Greenergy chief executive Andrew Owens said: “The continued development of Thames Oilport is strategically important for Greenergy. These are significant steps towards the realisation of a new, fully-operational fuel import and distribution terminal at this location. We look forward to working in the new ownership structure with our co-partner Shell.”

In addition, Macquarie Capital and Greenergy have partnered to establish Navigator Terminals, which will acquire Royal Vopak’s UK storage facilities at West Thurrock on the Thames, Seal Sands at Teesside and Windmill near Cardiff. Navigator will also acquire the operational storage assets of Greenergy North Tees at Teesside.

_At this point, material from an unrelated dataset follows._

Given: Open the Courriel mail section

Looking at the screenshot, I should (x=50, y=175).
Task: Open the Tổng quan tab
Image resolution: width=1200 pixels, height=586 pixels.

The companies said the acquisitions would give Navigator an initial storage capacity of approximately 1.5 million cubic metres, making it the UK’s largest independent bulk liquid storage provider, and that each terminal was strategically located in an area of significant regional demand.

Owens commented: “Our participation in Navigator ensures our continued access to the infrastructure assets that currently underpin our UK supply position. It gives us greater flexibility at these facilities, ensuring we will be best placed to deliver low cost and resilient fuel supply for our customers in the long term. As an infrastructure investment company, Navigator will also provide a vehicle to fund further infrastructure acquisitions supporting our continued growth in the fuels sector.”

Neil Arora, senior managing director, Macquarie Capital, said: “Greenergy is the leading provider of wholesale fuels in the UK and uniquely placed to lead investment in the UK storage sector. We are delighted to partner with Greenergy to establish Navigator Terminals. This transaction is another example of the flexible, partnership capital Macquarie Capital is able to deploy to support clients globally.”

The acquisitions are scheduled to complete towards the end of the first quarter 2016.